A diskutil bug unceremoniously erased an entire hard drive of mine a few weeks back. While I was able to successfully (AFAICT) restore the drive’s contents to it from various backups, the erasure gave the drive a new identity (UUID, specifically). The next time Time Machine ran, it compounded the diskutil bug by also unceremoniously deleting all my old backups (bar one, the latest), because it didn’t recognise the new drive with identical contents to the old drive as being the same drive, and tried to back it up again, requiring way more space, causing all existing backups to be purged, etc.
Sigh.
It turns out there’s actually a nominally supported way to address exactly this scenario – tmutil associatedisk
(kudos to Simon Heimlicher for documenting this). From the man page:
associatedisk [-a] mount_point snapshot_volume Bind a snapshot volume directory to the specified local disk, thereby reconfigur- ing the backup history. Requires root privileges. In Mac OS X, HFS+ volumes have a persistent UUID that is assigned when the file system is created. Time Machine uses this identifier to make an association between a source volume and a snapshot volume. Erasing the source volume creates a new file system on the disk, and the previous UUID is not retained. The new UUID causes the source volume -> snapshot volume association to be broken. If one were just erasing the volume and starting over, it would likely be of no real consequence, and the new UUID would not be a concern; when erasing a volume in order to clone another volume to it, recreating the association may be desired. A concrete example of when and how you would use associatedisk: After having problems with a volume, you decide to erase it and manually restore its contents from a Time Machine backup or copy of another nature. (I.e., not via Time Machine System Restore or Migration Assistant.) On your next incremental backup, the data will be copied anew, as though none of it had been backed up before. Technically, it is true that the data has not been backed up, given the new UUID. However, this is probably not what you want Time Machine to do. You would then use associatedisk to reconfigure the backup so it appears that this volume has been backed up previously: thermopylae:~ thoth$ sudo tmutil associatedisk [-a] "/Volumes/MyNewStuffDisk" "/Volumes/Chronoton/Backups.backupdb/thermopylae/Latest/MyStuff" The result of the above command would associate the snapshot volume MyStuff in the specified snapshot with the source volume MyNewStuffDisk. The snapshot volume would also be renamed to match. The -a option tells associatedisk to find all snapshot volumes in the same machine directory that match the identity of MyStuff, and then perform the association on all of them.

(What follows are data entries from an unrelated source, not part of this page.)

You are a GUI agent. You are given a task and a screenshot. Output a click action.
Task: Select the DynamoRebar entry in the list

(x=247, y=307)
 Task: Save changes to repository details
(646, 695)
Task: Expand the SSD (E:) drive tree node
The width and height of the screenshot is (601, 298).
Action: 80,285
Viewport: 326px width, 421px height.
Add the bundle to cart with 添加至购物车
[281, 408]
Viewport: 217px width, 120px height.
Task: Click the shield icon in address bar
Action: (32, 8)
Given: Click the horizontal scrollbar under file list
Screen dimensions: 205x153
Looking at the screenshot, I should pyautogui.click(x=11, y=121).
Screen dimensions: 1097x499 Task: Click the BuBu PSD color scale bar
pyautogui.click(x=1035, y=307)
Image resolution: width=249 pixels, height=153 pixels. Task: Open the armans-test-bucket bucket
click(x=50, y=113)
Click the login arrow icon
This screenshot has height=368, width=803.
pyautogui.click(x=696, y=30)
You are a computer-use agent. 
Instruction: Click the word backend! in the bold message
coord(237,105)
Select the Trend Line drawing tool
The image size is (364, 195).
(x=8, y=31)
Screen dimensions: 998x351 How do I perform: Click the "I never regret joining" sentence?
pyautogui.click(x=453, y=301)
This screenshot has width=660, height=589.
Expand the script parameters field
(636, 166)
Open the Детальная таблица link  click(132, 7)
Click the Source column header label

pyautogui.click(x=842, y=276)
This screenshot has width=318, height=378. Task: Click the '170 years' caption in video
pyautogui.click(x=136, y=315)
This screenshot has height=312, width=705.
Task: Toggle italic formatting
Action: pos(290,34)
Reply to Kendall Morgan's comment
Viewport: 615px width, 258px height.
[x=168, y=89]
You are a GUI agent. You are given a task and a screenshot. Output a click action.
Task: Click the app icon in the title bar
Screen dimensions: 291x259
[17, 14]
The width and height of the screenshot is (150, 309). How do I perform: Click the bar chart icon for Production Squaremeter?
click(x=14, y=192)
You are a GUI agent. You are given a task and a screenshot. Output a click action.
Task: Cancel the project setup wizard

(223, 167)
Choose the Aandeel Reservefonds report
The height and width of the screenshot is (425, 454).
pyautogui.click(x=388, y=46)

Perfect – and I particularly like the subtext of the prose, which seems to be a subtle acknowledgment that this is a thing that happens frequently, and that macOS’s default behaviour is stupid… “recreating the association may be desired”. No shit.
Unfortunately, that command doesn’t work in Mojave. I’m apparently not the first person to notice.
It appears the tightened security, and in particular expansion of SIP to cover many more parts of the system including Time Machine backups, are to blame. Even granting tmutil
Full Disk Access etc in the system security settings is of no use (contrary to the stated purpose of Full Disk Access).
So you have to disable SIP first – which requires a reboot, obnoxiously – and only then does tmutil
work again. You’ll want to enable SIP again once you’re done, most likely, as the protections it provides are useful – it appears tmutil
nve eeds to be updated to account for the new protections.